▸ WHAT TO DO: A set of records appears below. Print them all, word for word.

▸ DATA SECTION:
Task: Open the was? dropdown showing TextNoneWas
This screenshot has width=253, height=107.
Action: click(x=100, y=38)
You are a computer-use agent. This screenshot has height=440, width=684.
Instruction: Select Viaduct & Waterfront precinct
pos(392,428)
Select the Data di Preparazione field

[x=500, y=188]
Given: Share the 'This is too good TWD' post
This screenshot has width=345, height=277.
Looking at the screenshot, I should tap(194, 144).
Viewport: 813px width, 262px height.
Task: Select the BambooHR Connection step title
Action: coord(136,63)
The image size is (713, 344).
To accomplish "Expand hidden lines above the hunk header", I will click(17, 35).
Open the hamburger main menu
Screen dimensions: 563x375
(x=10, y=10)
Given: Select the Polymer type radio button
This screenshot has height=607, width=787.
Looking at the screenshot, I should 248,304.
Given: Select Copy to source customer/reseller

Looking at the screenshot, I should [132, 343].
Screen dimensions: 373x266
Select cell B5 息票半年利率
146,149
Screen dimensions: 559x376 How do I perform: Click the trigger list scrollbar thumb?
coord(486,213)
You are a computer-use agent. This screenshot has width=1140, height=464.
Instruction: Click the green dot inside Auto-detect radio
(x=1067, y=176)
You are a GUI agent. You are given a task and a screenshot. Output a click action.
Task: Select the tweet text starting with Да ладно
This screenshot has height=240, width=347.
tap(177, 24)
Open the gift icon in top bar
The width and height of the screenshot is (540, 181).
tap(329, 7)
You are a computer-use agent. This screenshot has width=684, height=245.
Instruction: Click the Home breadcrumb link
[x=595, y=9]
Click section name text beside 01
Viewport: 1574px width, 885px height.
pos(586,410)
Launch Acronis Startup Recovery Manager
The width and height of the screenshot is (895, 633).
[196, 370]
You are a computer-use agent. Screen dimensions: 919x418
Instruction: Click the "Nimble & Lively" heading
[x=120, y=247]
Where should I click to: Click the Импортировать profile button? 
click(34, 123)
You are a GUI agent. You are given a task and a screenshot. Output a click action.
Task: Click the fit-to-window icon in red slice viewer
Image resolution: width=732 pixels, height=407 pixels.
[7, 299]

▸ RESPONSE TO THE TASK:
Task: Open the was? dropdown showing TextNoneWas
This screenshot has width=253, height=107.
Action: click(x=100, y=38)
You are a computer-use agent. This screenshot has height=440, width=684.
Instruction: Select Viaduct & Waterfront precinct
pos(392,428)
Select the Data di Preparazione field

[x=500, y=188]
Given: Share the 'This is too good TWD' post
This screenshot has width=345, height=277.
Looking at the screenshot, I should tap(194, 144).
Viewport: 813px width, 262px height.
Task: Select the BambooHR Connection step title
Action: coord(136,63)
The image size is (713, 344).
To accomplish "Expand hidden lines above the hunk header", I will click(17, 35).
Open the hamburger main menu
Screen dimensions: 563x375
(x=10, y=10)
Given: Select the Polymer type radio button
This screenshot has height=607, width=787.
Looking at the screenshot, I should 248,304.
Given: Select Copy to source customer/reseller

Looking at the screenshot, I should [132, 343].
Screen dimensions: 373x266
Select cell B5 息票半年利率
146,149
Screen dimensions: 559x376 How do I perform: Click the trigger list scrollbar thumb?
coord(486,213)
You are a computer-use agent. This screenshot has width=1140, height=464.
Instruction: Click the green dot inside Auto-detect radio
(x=1067, y=176)
You are a GUI agent. You are given a task and a screenshot. Output a click action.
Task: Select the tweet text starting with Да ладно
This screenshot has height=240, width=347.
tap(177, 24)
Open the gift icon in top bar
The width and height of the screenshot is (540, 181).
tap(329, 7)
You are a computer-use agent. This screenshot has width=684, height=245.
Instruction: Click the Home breadcrumb link
[x=595, y=9]
Click section name text beside 01
Viewport: 1574px width, 885px height.
pos(586,410)
Launch Acronis Startup Recovery Manager
The width and height of the screenshot is (895, 633).
[196, 370]
You are a computer-use agent. Screen dimensions: 919x418
Instruction: Click the "Nimble & Lively" heading
[x=120, y=247]
Where should I click to: Click the Импортировать profile button? 
click(34, 123)
You are a GUI agent. You are given a task and a screenshot. Output a click action.
Task: Click the fit-to-window icon in red slice viewer
Image resolution: width=732 pixels, height=407 pixels.
[7, 299]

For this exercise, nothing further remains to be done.